I’ve had the privilege of being quoted or mentioned in a lot of newspapers and magazines over the years, but as an minor-league word nerd, this one ranks as among the most gratifying: This week’s “On Language” column in the Sunday New York Times magazine quotes from my post “The End of Fail“:
The fail phenomenon has its naysayers, most prominently Anil Dash, an influential tech-culture blogger, who wrote a strongly worded post titled “The End of Fail.” For Dash, politicized fail has not moved far from its snarky roots. “ ‘FAIL’ isn’t advocacy; it’s the tool of those who don’t know how to be advocates, who don’t know how to persuade,” Dash argues. “It puts the ego of the complainers ahead of the cause they’re trying to advocate.”
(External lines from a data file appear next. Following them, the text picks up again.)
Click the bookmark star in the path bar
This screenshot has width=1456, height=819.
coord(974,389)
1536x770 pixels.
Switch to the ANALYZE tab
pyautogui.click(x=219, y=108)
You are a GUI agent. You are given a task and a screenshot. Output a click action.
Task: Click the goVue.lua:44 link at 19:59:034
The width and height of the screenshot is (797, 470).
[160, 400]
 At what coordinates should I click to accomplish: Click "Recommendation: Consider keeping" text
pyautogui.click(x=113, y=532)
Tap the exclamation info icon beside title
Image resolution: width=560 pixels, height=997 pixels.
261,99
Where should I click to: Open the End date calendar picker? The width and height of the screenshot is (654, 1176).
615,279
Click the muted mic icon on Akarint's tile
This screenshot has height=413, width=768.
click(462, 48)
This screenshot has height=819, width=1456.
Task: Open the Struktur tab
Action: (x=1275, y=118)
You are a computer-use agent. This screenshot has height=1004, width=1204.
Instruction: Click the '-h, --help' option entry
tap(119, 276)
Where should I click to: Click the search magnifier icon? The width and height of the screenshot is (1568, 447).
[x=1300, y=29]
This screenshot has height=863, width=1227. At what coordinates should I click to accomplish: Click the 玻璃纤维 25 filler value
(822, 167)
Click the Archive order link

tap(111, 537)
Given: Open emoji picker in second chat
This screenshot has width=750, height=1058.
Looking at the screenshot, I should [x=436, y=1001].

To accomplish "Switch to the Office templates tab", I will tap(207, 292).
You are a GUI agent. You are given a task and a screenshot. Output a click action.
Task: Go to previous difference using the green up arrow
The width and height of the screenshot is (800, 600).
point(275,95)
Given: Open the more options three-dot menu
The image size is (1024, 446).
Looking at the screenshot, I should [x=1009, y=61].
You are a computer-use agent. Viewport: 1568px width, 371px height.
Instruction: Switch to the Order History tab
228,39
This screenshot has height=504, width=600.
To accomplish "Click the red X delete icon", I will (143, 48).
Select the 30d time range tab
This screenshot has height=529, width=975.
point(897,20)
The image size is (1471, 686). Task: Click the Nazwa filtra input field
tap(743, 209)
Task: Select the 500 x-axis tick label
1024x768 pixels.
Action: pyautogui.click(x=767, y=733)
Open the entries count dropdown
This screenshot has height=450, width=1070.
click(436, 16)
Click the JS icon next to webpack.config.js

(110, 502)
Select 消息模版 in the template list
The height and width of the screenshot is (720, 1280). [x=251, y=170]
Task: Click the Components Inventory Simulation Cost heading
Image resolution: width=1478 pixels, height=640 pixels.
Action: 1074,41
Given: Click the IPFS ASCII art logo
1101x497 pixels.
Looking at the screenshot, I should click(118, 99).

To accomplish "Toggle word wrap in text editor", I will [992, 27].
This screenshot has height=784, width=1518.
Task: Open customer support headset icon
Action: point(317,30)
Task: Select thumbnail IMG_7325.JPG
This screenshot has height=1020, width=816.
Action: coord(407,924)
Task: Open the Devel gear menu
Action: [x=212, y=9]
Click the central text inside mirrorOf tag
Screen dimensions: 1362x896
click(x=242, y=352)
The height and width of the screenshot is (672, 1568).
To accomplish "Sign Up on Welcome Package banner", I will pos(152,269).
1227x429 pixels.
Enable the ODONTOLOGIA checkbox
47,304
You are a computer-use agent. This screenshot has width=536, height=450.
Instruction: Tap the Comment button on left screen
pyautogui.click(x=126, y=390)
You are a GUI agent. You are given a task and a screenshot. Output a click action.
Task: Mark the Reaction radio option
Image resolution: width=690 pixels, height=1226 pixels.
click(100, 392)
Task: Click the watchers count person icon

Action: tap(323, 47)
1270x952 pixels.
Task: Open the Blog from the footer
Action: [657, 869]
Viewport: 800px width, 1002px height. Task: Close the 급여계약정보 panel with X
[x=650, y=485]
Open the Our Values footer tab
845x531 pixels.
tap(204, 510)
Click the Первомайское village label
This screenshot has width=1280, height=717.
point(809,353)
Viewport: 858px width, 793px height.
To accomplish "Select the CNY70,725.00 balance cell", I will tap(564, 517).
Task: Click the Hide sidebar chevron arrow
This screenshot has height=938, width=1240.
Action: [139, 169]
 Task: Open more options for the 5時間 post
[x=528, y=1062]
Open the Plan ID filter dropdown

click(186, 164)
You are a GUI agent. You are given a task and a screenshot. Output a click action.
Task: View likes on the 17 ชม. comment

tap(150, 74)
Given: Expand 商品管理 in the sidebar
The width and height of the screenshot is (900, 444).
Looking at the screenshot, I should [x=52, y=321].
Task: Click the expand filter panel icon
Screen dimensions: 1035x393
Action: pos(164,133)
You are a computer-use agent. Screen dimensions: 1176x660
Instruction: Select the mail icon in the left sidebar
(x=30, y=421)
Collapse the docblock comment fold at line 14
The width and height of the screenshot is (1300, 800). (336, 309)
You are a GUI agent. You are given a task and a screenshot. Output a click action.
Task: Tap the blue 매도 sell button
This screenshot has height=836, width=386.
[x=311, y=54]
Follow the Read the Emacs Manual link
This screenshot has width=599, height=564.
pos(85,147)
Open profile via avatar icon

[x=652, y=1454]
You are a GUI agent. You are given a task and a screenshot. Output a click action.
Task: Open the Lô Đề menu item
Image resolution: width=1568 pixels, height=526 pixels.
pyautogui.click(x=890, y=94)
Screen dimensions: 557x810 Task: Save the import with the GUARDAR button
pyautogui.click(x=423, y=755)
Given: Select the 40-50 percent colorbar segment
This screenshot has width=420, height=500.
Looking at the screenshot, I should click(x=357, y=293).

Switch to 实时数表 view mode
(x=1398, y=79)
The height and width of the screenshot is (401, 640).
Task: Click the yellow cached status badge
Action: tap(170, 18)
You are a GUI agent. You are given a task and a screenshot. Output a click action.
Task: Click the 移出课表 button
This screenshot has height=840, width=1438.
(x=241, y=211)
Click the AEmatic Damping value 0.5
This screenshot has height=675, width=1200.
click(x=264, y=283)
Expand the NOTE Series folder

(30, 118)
In reviewing the etymology of “fail”, Ben Zimmer makes a few really interesting observations, most notably that the term has forked a bit, reflecting both the mindless non-critiques I railed against, as well as the harmless, even charming, use of “fail” on sites like Fail Dogs. Zimmer also elides any mention of ubiquitous meme-starter 4chan playing a role in the development of “fail”, which is probably just as well.
I’m actually so pleased with this one I’ll probably run out and grab a print copy of the magazine shortly after I post this.